• Target pointing data:
# # # # # # #

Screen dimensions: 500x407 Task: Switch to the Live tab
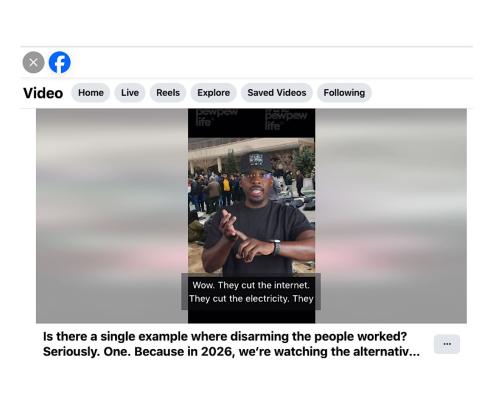point(130,93)
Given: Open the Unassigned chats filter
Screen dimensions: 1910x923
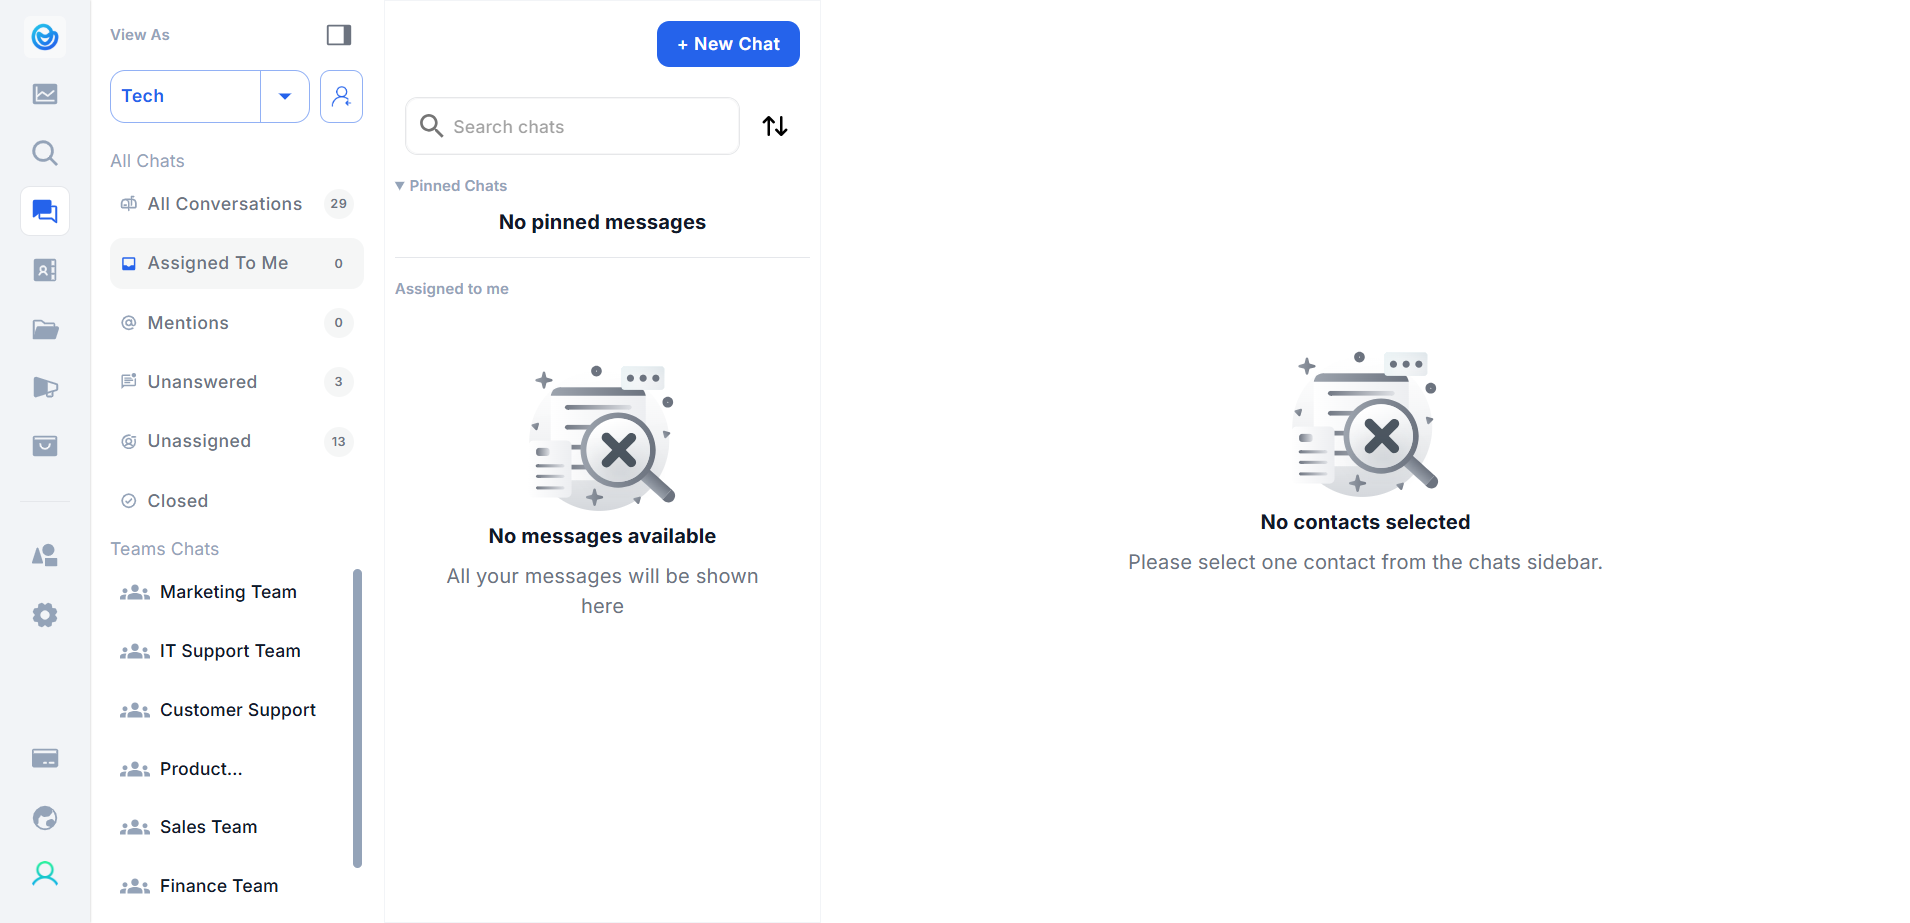Looking at the screenshot, I should pos(199,441).
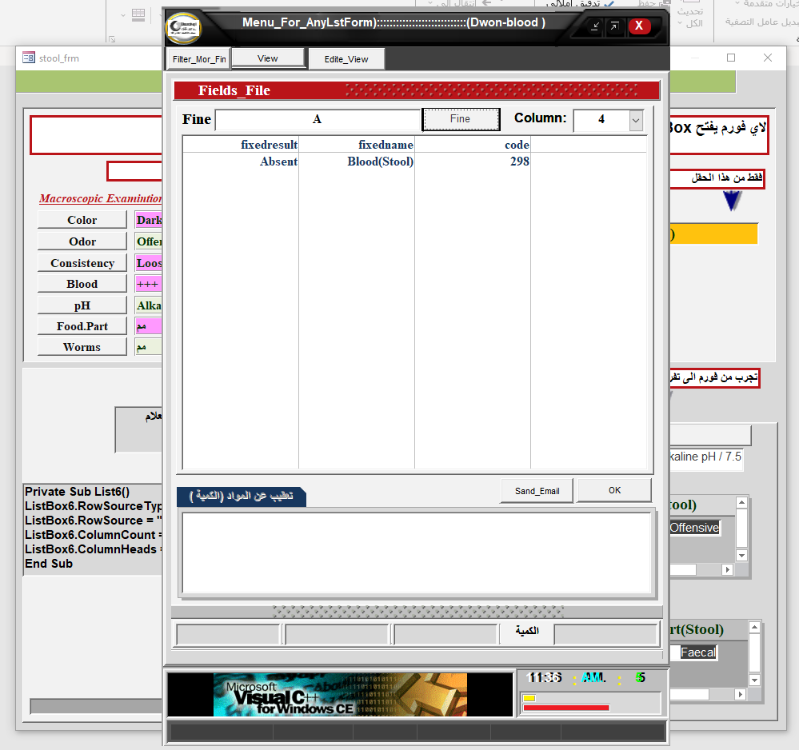The height and width of the screenshot is (750, 799).
Task: Click the red progress bar near clock
Action: click(x=565, y=708)
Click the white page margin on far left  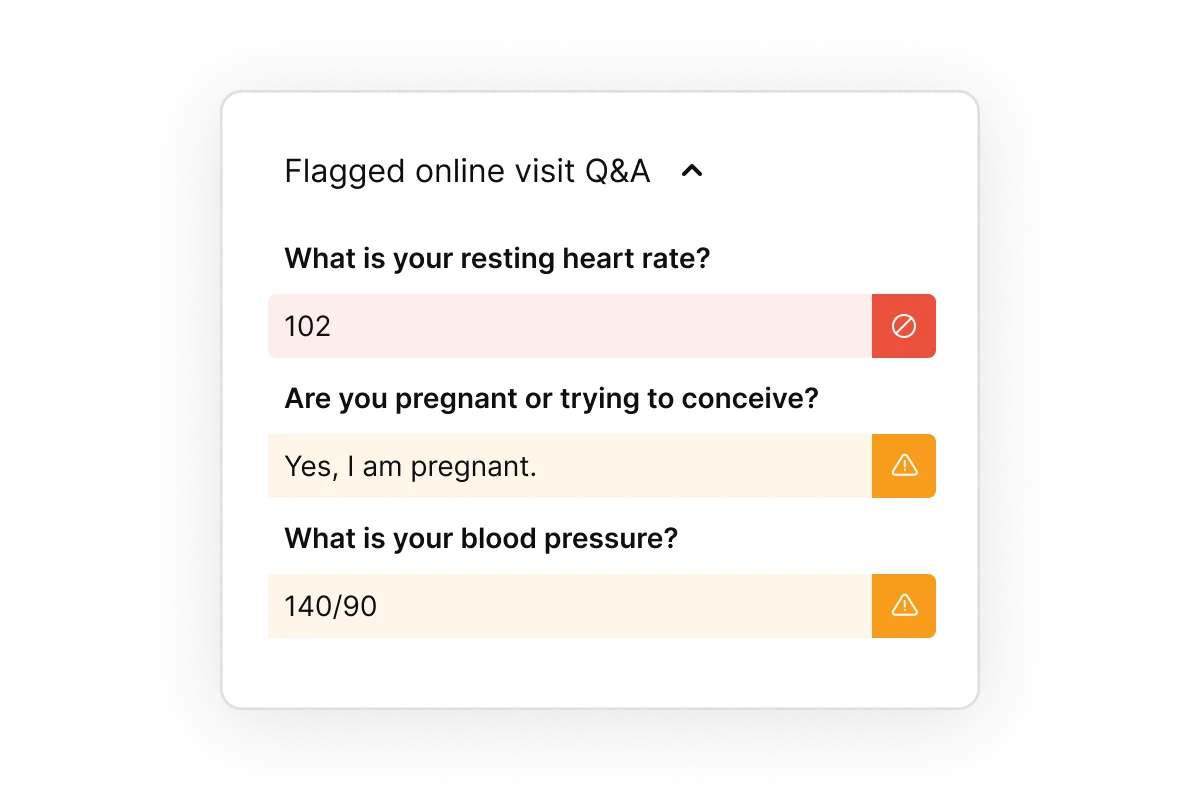(60, 400)
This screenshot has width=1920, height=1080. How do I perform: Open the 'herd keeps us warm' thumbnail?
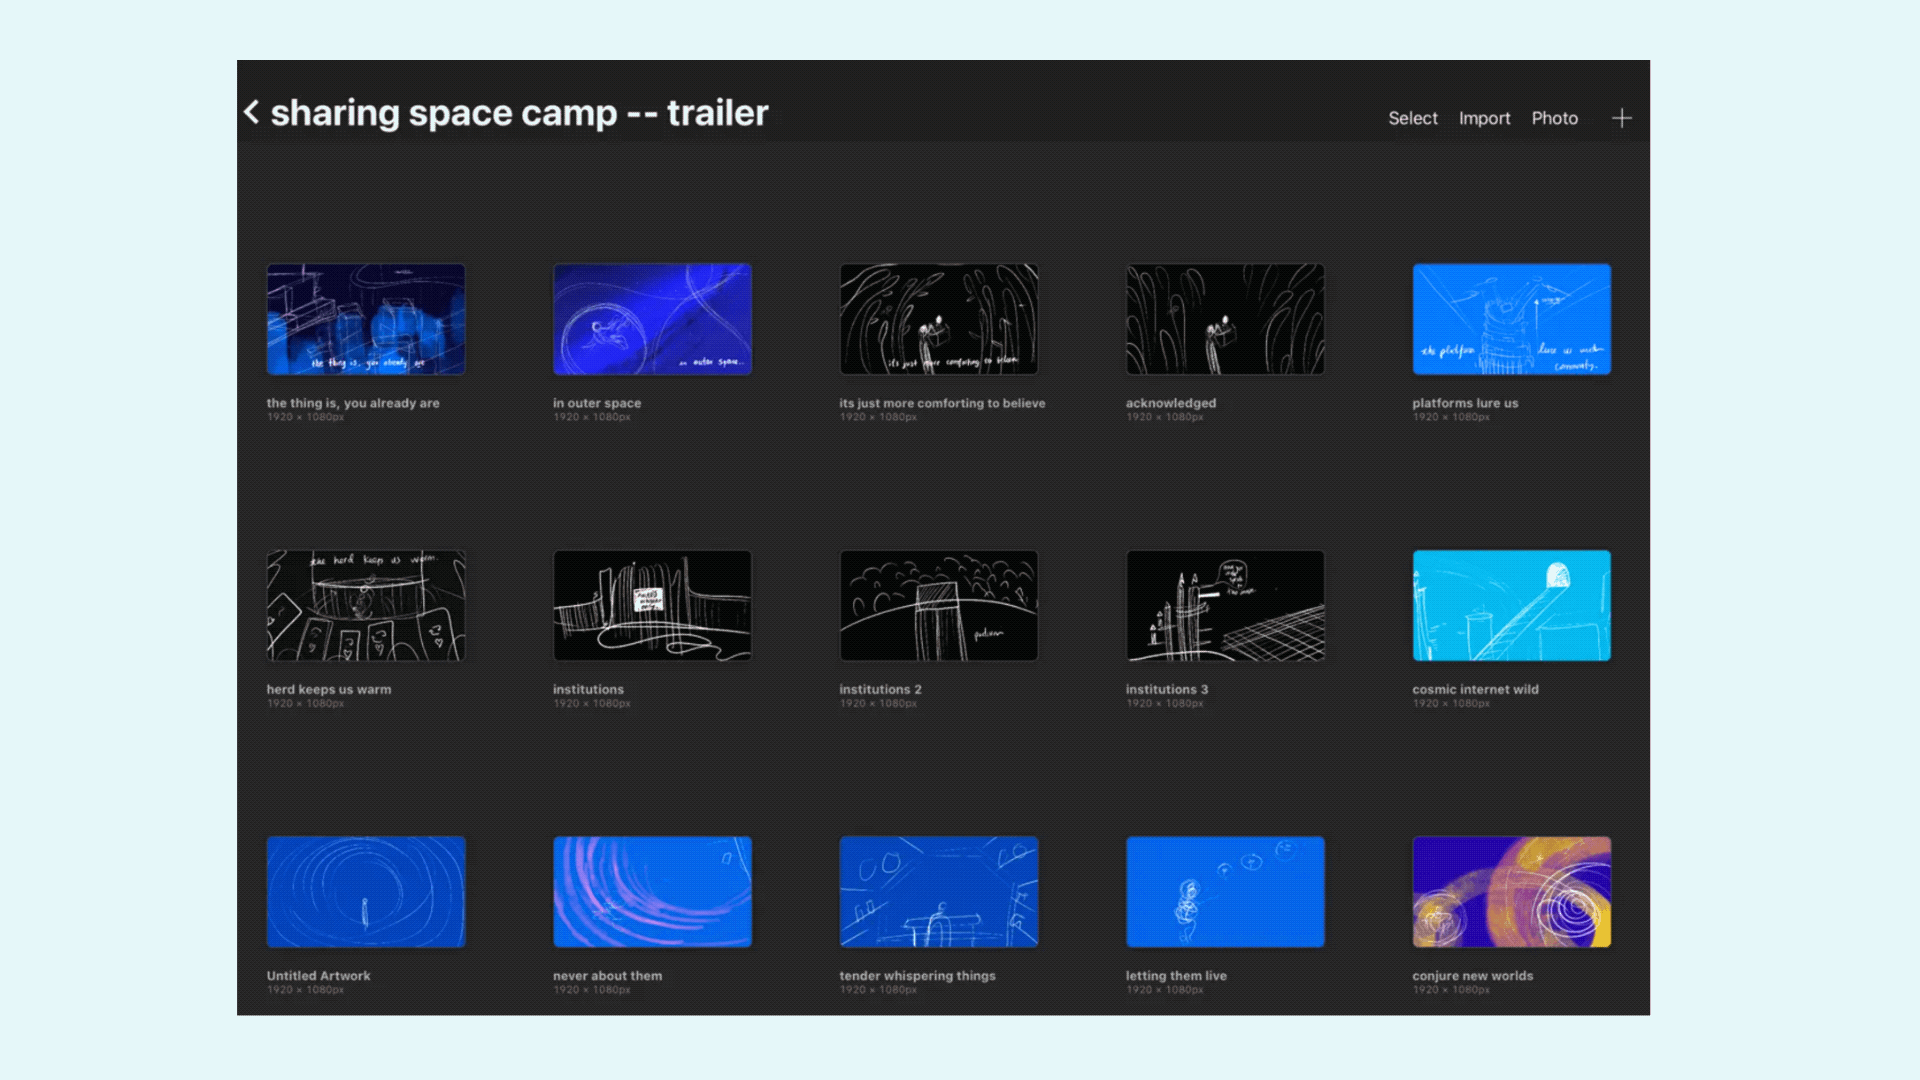[366, 605]
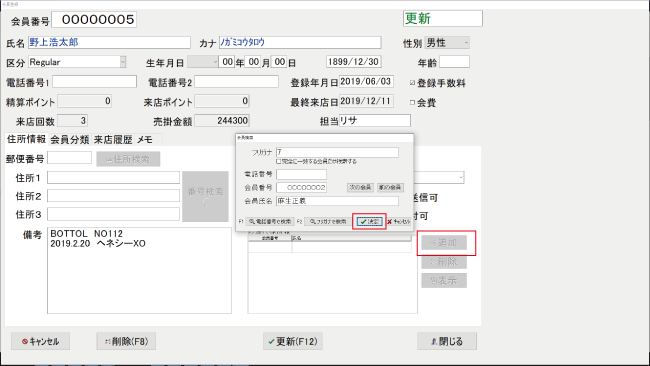Toggle the 登録手数料 checkbox
This screenshot has height=366, width=650.
pos(412,83)
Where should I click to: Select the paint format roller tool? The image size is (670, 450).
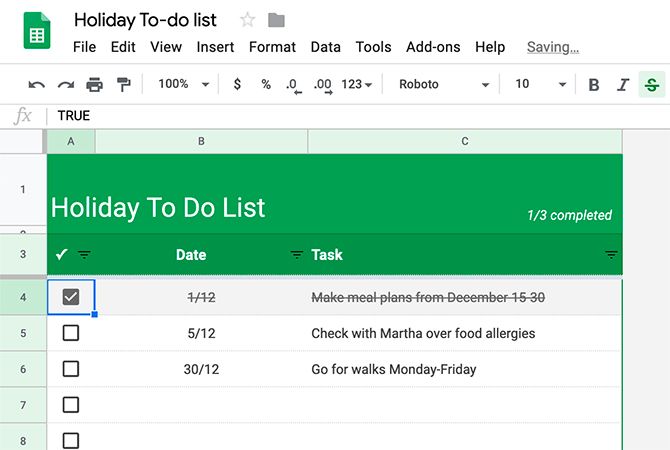124,85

# # # # # # #

• Work to be completed:
Rewrite the entries from the line with "This screenshot has width=1920, height=1080." through the end, swapping "thumbnail" for "preview" and keeping everything else the same. Leave the pictures out of your answer.

• Response:
This screenshot has width=1920, height=1080. How do I perform: Open the 'herd keeps us warm' preview?
[366, 605]
Toggle the 登録手数料 checkbox
This screenshot has height=366, width=650.
pos(412,83)
Where should I click to: Select the paint format roller tool? The image size is (670, 450).
124,85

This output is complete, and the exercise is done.